The nitrogen and boron diluted InGaAs compounds are promising candidates for NIR absorber materials in multijunction-solar-cell or detector structures, and for active materials in NIR laser diodes. Due to the smaller covalent radii of nitrogen and boron compared with the substituted element, the lattice-mismatch induced strain in InGaAs, when grown on GaAs, can be partially or completely compensated allowing for growth of thick layers. Sufficient n- and p-type doping is a prerequisite for successful fabrication of p-n-junctions. Considerable effort was spent in the last few years concerning growth and optical properties of InGaNAs, less information on systematic doping studies are available, little is known about the physical material properties of BInGaAs. In essence, incorporation of nitrogen in InGaAs causes a dramatic red-shift of the band edge. This effect is explained by nitrogen-induced cluster states within the band gap and perturbed host states within the Ga-point conduction band edge. The perturbed host states overtake the band gap states upon increasing nitrogen concentration accompanied by drastic down shift of their energetic levels. Associated with these amalgamated band gap states is a strong increase of the Ga-point electron effective mass m*. In contrast, boron incorporation in InGaAs has only minor effects on the band edge. A slight increase of the band-gap-energy of BGaAs with increasing boron incorporation was reported. For BGaAs a relatively small and composition independent band gap bowing was predicted.

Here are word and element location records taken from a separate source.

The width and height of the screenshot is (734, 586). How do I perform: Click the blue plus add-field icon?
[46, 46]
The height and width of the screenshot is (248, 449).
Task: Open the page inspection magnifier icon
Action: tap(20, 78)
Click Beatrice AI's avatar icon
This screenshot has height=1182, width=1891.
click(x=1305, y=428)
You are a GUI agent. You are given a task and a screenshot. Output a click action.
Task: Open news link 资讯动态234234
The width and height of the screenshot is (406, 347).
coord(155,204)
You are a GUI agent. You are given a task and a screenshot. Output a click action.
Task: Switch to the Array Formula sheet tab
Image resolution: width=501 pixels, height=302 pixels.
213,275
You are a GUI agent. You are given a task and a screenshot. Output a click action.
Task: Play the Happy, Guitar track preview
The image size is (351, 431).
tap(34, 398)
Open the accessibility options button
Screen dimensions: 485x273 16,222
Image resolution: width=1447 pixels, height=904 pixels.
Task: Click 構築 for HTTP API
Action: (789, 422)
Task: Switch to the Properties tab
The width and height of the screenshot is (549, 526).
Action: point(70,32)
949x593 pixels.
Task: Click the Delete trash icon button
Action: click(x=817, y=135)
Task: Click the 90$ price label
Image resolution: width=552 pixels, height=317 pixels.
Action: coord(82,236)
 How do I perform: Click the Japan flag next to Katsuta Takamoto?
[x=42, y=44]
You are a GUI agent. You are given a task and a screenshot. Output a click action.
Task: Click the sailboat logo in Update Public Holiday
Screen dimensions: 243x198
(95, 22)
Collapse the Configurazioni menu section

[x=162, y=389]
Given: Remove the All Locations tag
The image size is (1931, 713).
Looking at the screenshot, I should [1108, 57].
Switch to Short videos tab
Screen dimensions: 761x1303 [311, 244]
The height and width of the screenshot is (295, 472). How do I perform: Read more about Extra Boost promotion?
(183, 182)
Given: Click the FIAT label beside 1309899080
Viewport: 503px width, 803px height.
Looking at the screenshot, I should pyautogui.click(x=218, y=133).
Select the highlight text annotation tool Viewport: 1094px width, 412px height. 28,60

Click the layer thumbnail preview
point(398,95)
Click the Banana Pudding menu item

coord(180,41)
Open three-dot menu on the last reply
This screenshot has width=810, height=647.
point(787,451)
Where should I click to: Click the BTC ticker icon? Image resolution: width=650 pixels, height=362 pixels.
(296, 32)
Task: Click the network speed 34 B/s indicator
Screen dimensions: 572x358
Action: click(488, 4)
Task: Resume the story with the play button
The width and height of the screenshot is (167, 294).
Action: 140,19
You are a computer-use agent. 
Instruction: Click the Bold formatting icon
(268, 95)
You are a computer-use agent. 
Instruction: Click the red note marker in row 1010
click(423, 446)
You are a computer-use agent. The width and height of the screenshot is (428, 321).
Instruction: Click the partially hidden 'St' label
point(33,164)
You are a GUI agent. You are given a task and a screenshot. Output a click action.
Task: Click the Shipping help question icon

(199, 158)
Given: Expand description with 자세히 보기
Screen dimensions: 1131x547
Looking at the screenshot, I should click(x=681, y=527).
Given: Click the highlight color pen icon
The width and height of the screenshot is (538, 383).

Fig. 3 depicts selected MO-mueller-matrix difference spectra for three different Si-doped n-type BInGaAs layers deposited by MOCVD on undoped GaAs, for varying silane pressures. With increasing carrier concentration N, the effective mass reduces, and is much larger than expected for unstrained InGaAs (T. Hofmann, G. Leibiger, N. Ashkenov, V. Gottschalch, M. Schubert, Strong increase of the electron effective mass in GaAs incorporating boron and indium, submitted for publication in Phys. Rev.).

Click to enlarge the results for BInGaAs Fig. 3.

Collaborators: Osram Opto Semiconductors GmbH Regensburg (Dr. Ines Pietzonka, Dr. Klaus Streubel), Faculty of Chemistry and Mineralogy, University Leipzig (Dr. Volker Gottschalch, Dr. Gunnar Leibiger), University of Nebraska-Lincoln, U.S.A. ( Prof. Dr. J.A. Woollam)

Funding: Deutsche Forschungsgemeinschaft (SCHUH 1338/3-1)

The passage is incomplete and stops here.